● Given problem A
Do these statements agree with the passage about Hollerith? (i) Complete results of the 1890 census came out two years sooner than those of the previous census. (ii) James Powers started his own machine tabulation company in 1910. (iii) Hollerith retired to a farm in rural Virginia. For each, answer yes or no and quote the deciding words.
____ Provided passage
The population was growing about 25 percent a decade, to more than 60 million in 1890. And more information was needed on each of those 60 million people. It really proved itself in the real census of 1890. Complete results were available two years sooner than the previous census. The data was more thoroughly analyzed, too, and at less cost—an estimated $5 million less than manual tabulation, nearly ten times greater than the predicted saving and a smaller amount of manpower than would have been necessary otherwise. The system was again used for the 1891 census in Canada, Norway and Austria and later for the 1911 UK census.
In 1896, Hollerith formed the Tabulating Machine Company, opening a shop in the Georgetown neighborhood of Washington, DC. This international company leased and sold tabulation machines to census bureaus and insurance companies. He provided machines for the 1900 census count, but had greatly raised his leasing prices. Hollerith, secure in his monopoly over the technology, knew that the Census Office would have to pay whatever he demanded. It did, but when the office became the permanent Census Bureau in 1902, it began to explore other options. Barely skirting patent restrictions, Census Bureau employees were able to create their own tabulating machine, more advanced than Hollerith's, in time for the 1910 census. Census Bureau technician James Powers was able to secure the patent for this machine, and he started his own machine tabulation company in 1911.
Hollerith's company continued to grow as it adapted its machines to do more jobs. For example, in 1906, Hollerith added a plugboard control panel so that new machines would not have to be rebuilt to do new tasks. Business continued to grow, and so did the company. In 1911, Herman Hollerith merged Tabulation Machine Company with three other companies to create Computing Tabulating Recording Company. In 1924, the company was re-named International Business Machines Corporation, better known as IBM today. Modified versions of his technology would continue to be used at the Census Bureau until replaced by computers in the 1950s.
Although Hollerith worked with the company he founded as a consulting engineer until his retirement in 1921, he became less and less involved in day-to-day operations. Hollerith retired to his farm in rural Maryland, where he spent the rest of his life raising Guernsey cattle. He died of a heart attack in November 1929 in Washington D.C. and buried in Oak Hill Cemetery in Georgetown.
________
● Given problem B
Can you reproduce the records word for word, starting at the line that contains "Task: Open Uninstall" and ending at the last line of the records?
____ The records
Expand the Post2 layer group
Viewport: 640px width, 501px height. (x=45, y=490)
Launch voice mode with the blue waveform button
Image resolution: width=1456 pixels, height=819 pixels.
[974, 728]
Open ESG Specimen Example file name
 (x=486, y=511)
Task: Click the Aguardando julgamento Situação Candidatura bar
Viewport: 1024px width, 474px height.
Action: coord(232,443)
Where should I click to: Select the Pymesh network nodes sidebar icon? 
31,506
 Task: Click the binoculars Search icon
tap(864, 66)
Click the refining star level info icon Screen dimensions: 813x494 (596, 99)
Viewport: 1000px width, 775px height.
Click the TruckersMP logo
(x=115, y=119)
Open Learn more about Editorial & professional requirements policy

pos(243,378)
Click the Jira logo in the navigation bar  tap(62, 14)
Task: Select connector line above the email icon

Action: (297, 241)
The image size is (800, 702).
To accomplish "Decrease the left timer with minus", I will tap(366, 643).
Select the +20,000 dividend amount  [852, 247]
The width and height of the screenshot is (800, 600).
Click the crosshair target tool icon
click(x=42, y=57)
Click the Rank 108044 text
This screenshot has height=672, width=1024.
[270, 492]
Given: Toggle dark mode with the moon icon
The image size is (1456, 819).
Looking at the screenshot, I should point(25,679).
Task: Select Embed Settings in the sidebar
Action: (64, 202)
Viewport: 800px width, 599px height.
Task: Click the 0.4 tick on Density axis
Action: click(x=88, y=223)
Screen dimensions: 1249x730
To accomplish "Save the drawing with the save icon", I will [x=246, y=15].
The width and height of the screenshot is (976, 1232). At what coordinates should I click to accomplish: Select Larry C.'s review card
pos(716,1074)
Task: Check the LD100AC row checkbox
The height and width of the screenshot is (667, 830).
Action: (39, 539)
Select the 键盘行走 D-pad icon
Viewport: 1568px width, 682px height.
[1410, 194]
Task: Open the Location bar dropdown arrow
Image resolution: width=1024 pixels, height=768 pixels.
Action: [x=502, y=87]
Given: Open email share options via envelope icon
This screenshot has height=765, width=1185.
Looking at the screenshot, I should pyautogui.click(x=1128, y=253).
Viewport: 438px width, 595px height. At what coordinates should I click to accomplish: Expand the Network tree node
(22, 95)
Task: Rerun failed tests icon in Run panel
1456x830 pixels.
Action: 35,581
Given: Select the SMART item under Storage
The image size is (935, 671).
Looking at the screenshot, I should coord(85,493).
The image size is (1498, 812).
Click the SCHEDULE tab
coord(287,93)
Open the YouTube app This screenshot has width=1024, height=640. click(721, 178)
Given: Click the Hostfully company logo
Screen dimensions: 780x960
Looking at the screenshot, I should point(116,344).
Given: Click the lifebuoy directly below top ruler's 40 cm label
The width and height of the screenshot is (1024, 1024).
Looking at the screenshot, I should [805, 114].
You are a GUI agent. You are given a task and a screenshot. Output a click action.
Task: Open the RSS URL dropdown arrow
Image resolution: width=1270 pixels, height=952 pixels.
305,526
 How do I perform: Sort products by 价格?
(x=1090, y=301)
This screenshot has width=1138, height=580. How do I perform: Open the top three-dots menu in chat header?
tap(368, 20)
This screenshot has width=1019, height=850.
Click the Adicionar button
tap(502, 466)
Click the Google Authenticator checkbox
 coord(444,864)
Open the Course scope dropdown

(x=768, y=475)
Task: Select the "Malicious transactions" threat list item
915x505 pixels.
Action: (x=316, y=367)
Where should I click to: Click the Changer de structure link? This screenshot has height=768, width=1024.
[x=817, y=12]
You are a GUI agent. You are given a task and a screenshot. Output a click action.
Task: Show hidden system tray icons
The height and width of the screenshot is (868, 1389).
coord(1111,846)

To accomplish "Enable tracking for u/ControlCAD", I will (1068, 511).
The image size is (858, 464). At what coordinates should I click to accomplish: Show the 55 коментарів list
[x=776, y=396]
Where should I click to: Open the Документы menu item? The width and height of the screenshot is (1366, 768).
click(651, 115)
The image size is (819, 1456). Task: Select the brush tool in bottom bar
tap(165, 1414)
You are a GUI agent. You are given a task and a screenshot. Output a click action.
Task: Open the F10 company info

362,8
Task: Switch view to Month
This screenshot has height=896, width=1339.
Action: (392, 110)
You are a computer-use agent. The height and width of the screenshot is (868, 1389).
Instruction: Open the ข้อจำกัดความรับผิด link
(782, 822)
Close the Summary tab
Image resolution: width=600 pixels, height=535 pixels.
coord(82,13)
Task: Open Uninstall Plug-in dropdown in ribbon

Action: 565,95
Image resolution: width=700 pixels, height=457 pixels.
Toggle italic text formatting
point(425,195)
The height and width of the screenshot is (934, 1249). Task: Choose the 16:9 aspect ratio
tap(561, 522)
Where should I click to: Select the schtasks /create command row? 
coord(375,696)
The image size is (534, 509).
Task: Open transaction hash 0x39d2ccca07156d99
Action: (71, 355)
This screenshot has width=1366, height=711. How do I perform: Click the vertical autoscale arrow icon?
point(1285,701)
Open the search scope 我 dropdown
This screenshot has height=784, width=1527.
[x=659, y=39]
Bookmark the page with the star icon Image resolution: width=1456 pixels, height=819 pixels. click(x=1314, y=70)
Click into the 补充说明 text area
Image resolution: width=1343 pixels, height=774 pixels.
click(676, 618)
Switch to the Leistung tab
________
● Correct result A
(i) Yes: "Complete results were available two years sooner than the previous census."
(ii) No: "he started his own machine tabulation company in 1911."
(iii) No: "Hollerith retired to his farm in rural Maryland"

● Correct result B
Task: Open Uninstall Plug-in dropdown in ribbon

Action: 565,95
Image resolution: width=700 pixels, height=457 pixels.
Toggle italic text formatting
point(425,195)
The height and width of the screenshot is (934, 1249). Task: Choose the 16:9 aspect ratio
tap(561, 522)
Where should I click to: Select the schtasks /create command row? 
coord(375,696)
The image size is (534, 509).
Task: Open transaction hash 0x39d2ccca07156d99
Action: (71, 355)
This screenshot has width=1366, height=711. How do I perform: Click the vertical autoscale arrow icon?
point(1285,701)
Open the search scope 我 dropdown
This screenshot has height=784, width=1527.
[x=659, y=39]
Bookmark the page with the star icon Image resolution: width=1456 pixels, height=819 pixels. click(x=1314, y=70)
Click into the 补充说明 text area
Image resolution: width=1343 pixels, height=774 pixels.
click(676, 618)
Switch to the Leistung tab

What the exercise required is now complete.